Pokemon-Go---Team-Mystic-_Converted_large

the modification of the data in the code above spells out the development of the desired metric.  Since with are talking about an evolutionary process, the desired metric has to do with chance in states.  In this case the change from pre to post-evolution CP; referred to at the delta CP.  Further, since we have multiple species (and there are many more than four in the Pokémon universe), we consider delta CP relative to the mean of each species.  Finally, as each species has a different range of CP as some species are more powerful than other, it is good to look at the percent change per species, as opposed to an absolute CP increase.  Based on these observations, the desired metric is based on the Percent Delta CP (PDCP) per species.  The metric is the PDCP and it is considered relative to each species; or spec_pdcp.  This is the metric that we seek to identify a data generating mechanism for.

Correlation = Where’s the party?

Rplot04.png

The pairs plot above is clearly not a good visual communicator of information, but on the back-end, it helps me look over the variables and see what is interacting with what on a 2 dimensional scale.  Clearly there could be deeper interactions in the data that are masked, but for an EDA, it is a good first approximation of relationship. And what relationship was there to see?  Not much.  Essentially, the visual inspection showed few trends relative to CP and PDCP.  The closest tracking to CP is clearly HP, although some of the other variables are closely matched.  These variables (e.g. cp_new and power up candy related) have a higher correctional, but when thinking about how they fit into a generative system, they cannot be justified.  Sure the amount of candy needed to evolve is related to CP, but it is not explanatory, it is a species specific constant that is just correlated to CP.  Now if height or weight was highly correlated, that would be very interesting.. alas it is not.

-- Dataset records --
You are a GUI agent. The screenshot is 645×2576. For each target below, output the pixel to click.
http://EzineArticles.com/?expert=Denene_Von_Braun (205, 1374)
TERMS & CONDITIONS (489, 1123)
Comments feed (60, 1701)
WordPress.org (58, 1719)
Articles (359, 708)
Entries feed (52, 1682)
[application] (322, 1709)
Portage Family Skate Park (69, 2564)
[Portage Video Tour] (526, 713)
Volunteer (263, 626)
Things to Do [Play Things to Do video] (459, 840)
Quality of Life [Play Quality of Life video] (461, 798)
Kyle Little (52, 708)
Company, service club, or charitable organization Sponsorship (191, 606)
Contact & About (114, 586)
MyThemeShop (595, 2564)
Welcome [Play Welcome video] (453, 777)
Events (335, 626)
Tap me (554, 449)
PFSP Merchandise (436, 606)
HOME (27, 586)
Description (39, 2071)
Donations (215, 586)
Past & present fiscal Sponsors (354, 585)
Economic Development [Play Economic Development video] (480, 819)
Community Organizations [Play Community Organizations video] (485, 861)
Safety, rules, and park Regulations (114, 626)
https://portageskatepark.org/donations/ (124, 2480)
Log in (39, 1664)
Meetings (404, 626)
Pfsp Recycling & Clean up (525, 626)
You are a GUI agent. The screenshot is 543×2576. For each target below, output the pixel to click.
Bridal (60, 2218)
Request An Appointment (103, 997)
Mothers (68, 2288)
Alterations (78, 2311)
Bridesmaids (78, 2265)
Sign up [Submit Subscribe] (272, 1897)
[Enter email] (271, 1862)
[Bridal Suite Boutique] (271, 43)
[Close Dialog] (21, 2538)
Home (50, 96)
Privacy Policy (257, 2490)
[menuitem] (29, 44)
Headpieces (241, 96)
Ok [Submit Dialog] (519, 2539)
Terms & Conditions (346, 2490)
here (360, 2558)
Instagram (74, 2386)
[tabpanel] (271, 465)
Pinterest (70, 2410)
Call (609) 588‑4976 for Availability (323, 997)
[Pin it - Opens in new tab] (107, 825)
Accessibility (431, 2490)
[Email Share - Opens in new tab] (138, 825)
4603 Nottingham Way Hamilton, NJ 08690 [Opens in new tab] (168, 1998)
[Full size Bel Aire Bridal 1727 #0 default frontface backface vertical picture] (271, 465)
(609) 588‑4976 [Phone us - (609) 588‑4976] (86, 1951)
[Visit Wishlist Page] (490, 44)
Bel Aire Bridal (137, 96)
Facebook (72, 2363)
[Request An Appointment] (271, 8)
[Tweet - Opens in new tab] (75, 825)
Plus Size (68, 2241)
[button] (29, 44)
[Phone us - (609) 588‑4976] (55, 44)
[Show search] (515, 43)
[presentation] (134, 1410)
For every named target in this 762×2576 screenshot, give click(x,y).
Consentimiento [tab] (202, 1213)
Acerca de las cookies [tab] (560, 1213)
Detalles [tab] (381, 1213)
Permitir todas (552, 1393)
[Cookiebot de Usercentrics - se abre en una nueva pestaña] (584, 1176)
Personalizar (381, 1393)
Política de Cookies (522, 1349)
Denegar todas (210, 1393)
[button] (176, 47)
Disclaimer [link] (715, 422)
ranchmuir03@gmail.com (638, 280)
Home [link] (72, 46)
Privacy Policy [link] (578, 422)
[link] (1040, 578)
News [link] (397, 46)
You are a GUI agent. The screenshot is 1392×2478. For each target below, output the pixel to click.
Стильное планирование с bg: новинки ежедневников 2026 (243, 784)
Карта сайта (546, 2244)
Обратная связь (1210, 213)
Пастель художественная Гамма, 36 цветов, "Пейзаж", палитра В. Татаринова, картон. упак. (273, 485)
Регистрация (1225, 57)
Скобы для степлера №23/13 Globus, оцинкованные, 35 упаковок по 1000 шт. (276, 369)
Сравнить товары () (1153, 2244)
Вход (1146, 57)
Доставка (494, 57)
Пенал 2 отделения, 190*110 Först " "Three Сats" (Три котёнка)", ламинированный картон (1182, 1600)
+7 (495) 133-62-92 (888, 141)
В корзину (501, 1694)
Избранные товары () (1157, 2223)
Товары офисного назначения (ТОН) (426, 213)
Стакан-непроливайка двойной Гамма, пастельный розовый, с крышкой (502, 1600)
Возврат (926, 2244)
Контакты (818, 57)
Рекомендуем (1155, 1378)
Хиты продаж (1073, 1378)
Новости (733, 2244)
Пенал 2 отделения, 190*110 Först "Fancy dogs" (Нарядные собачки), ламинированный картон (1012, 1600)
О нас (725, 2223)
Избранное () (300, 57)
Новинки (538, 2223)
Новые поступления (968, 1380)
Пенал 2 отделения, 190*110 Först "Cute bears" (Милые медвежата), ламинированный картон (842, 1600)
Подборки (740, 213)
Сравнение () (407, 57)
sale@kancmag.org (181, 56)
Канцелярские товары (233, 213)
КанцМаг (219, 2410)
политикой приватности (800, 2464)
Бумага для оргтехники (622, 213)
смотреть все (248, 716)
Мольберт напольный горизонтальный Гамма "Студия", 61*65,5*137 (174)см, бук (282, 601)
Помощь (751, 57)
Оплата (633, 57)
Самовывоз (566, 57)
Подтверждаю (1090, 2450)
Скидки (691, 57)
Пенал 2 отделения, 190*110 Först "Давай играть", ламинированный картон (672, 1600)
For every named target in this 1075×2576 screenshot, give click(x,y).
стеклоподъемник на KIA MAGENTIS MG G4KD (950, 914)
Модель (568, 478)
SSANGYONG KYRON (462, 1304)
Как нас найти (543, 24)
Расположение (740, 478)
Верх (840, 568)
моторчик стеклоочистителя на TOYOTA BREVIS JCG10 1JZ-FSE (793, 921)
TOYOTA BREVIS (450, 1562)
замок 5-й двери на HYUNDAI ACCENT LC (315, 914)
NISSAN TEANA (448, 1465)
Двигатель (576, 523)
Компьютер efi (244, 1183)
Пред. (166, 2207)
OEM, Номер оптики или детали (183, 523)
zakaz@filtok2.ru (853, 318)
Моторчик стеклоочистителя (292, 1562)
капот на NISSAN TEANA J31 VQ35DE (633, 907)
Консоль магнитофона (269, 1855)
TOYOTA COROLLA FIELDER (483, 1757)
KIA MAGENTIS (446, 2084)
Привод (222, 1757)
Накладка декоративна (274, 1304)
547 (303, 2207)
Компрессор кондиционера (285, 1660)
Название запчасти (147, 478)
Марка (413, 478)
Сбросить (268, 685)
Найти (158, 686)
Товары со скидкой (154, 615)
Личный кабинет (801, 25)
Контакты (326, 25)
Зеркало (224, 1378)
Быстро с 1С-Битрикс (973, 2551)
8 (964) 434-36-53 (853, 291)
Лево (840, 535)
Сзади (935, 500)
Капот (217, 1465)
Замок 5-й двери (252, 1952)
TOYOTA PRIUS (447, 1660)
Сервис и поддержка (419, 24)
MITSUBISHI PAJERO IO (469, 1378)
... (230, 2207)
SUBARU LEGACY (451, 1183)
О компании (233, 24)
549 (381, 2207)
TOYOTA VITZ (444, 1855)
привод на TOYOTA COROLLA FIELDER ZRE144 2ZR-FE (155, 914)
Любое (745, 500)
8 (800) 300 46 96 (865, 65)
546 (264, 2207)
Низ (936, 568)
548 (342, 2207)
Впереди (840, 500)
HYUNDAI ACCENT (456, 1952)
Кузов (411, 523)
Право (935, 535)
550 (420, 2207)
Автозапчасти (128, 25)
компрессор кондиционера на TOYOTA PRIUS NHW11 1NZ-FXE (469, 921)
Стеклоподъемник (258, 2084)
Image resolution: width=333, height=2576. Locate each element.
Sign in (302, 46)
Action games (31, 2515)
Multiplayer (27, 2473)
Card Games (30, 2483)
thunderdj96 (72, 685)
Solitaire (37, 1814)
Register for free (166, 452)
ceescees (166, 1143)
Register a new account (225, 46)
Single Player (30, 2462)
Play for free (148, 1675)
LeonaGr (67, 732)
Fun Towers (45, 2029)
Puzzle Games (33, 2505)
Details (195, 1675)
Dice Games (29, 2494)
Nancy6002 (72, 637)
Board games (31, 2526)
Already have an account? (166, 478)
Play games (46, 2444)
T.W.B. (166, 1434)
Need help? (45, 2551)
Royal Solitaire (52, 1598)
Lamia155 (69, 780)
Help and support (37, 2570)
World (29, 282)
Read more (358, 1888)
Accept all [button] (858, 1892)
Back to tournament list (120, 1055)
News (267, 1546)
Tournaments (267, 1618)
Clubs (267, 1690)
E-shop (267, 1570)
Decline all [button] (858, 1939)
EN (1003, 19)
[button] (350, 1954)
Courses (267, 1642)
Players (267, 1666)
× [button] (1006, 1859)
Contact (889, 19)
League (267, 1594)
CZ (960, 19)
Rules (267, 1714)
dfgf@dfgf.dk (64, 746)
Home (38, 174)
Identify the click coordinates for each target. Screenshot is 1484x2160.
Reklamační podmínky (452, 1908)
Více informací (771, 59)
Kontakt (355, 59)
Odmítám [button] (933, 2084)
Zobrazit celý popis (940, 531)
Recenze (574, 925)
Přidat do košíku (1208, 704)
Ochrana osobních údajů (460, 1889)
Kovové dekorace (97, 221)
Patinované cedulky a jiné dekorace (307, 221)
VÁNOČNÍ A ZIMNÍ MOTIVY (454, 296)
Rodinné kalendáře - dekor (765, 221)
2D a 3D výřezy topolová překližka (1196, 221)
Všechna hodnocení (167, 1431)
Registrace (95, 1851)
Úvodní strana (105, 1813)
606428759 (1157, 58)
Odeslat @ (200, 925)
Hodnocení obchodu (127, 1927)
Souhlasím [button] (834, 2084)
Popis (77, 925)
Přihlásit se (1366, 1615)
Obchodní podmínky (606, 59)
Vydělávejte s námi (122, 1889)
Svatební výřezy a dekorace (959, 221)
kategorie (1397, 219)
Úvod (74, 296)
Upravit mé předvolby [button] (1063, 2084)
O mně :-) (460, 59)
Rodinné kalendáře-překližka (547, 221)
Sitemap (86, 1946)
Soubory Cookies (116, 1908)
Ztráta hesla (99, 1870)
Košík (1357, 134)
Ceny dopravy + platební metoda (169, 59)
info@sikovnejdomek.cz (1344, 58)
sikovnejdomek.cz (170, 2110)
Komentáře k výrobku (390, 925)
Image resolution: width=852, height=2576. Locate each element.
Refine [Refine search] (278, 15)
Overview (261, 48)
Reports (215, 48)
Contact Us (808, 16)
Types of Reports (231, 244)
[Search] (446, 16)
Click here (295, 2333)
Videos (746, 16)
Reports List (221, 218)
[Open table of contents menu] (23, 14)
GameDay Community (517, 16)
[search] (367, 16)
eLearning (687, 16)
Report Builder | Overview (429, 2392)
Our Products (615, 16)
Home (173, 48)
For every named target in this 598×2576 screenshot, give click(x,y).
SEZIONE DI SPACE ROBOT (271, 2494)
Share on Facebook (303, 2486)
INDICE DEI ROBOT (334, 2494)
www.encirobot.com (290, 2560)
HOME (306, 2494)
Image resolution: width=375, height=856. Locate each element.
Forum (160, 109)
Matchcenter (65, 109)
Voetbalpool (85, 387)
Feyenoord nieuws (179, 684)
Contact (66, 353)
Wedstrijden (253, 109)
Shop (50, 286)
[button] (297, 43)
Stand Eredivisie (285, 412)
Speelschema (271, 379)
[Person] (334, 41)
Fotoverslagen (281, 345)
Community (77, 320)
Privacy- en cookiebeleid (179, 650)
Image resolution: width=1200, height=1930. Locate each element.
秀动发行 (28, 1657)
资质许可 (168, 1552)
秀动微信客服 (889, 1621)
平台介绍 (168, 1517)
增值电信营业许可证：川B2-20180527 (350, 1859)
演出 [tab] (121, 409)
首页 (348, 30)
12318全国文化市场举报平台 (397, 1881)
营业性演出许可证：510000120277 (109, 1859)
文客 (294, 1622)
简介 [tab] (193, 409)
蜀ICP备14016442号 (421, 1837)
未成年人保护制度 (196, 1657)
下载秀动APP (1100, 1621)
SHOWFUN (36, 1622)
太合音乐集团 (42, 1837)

-- Work required --
From the Pokémon Go analysis, list every name it introduces for a measure built from the change in CP.

-- Answer to this problem --
delta CP; Percent Delta CP (PDCP); spec_pdcp